EXTRACTED INFORMATION:

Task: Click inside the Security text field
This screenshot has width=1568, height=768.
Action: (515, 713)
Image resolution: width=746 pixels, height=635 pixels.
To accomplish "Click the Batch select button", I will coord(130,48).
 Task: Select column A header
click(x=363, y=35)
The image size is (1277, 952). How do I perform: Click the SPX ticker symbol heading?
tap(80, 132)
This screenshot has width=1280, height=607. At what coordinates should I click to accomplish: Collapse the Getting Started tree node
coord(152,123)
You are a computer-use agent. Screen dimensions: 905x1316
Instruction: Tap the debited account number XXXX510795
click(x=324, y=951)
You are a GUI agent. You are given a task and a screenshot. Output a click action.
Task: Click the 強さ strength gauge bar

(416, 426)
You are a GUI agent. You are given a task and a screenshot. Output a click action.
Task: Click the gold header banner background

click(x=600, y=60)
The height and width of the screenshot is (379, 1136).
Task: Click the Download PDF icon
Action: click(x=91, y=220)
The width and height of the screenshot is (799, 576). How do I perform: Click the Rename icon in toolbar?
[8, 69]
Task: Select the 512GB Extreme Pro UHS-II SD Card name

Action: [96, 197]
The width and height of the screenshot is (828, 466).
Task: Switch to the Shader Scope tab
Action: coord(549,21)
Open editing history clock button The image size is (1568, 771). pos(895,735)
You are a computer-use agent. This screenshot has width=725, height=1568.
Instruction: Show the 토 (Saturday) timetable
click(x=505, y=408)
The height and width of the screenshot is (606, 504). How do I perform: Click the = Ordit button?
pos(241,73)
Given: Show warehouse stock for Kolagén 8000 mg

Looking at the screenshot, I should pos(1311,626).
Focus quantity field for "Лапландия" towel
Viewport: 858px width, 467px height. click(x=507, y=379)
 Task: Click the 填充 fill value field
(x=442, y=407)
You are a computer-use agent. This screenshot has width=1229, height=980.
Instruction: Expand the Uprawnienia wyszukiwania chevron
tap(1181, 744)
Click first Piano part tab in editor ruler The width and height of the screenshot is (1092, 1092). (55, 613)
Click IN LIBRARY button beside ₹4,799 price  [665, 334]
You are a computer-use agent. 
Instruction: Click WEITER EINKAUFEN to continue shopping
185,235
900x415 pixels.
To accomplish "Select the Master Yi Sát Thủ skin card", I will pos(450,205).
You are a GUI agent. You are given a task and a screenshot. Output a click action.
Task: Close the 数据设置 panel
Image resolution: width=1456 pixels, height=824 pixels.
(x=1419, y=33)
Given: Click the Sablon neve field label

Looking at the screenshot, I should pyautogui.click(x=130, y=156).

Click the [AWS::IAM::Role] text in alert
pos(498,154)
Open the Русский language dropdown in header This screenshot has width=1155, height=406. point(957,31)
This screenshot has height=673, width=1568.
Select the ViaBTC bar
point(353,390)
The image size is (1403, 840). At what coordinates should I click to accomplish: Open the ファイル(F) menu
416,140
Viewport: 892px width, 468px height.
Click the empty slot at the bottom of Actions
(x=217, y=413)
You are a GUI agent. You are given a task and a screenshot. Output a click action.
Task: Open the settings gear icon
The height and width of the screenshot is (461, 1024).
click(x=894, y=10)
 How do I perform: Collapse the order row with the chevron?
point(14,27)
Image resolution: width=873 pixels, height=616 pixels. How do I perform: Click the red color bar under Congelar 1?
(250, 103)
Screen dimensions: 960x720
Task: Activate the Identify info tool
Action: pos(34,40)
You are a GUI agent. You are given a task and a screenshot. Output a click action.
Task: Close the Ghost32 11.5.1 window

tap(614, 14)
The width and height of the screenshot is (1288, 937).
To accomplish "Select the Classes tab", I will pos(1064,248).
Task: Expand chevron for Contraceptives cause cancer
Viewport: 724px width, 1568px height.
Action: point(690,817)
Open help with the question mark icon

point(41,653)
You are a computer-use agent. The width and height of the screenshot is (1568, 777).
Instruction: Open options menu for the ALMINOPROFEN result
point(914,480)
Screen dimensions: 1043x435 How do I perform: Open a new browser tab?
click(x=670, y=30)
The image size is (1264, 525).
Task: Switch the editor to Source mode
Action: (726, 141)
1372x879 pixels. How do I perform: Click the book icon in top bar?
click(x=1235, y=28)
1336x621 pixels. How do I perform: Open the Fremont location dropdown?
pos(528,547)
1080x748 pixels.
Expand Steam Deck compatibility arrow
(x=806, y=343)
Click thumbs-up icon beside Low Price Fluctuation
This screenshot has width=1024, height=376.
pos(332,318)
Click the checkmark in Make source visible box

TASK TO COMPLETE:
Where a line contains "Task: Expand chevron", begin there and output each line through the end of the data above, exactly; give no other lines.

RESULT FOR THIS TASK:
Task: Expand chevron for Contraceptives cause cancer
Viewport: 724px width, 1568px height.
Action: point(690,817)
Open help with the question mark icon

point(41,653)
You are a computer-use agent. The width and height of the screenshot is (1568, 777).
Instruction: Open options menu for the ALMINOPROFEN result
point(914,480)
Screen dimensions: 1043x435 How do I perform: Open a new browser tab?
click(x=670, y=30)
The image size is (1264, 525).
Task: Switch the editor to Source mode
Action: (726, 141)
1372x879 pixels. How do I perform: Click the book icon in top bar?
click(x=1235, y=28)
1336x621 pixels. How do I perform: Open the Fremont location dropdown?
pos(528,547)
1080x748 pixels.
Expand Steam Deck compatibility arrow
(x=806, y=343)
Click thumbs-up icon beside Low Price Fluctuation
This screenshot has width=1024, height=376.
pos(332,318)
Click the checkmark in Make source visible box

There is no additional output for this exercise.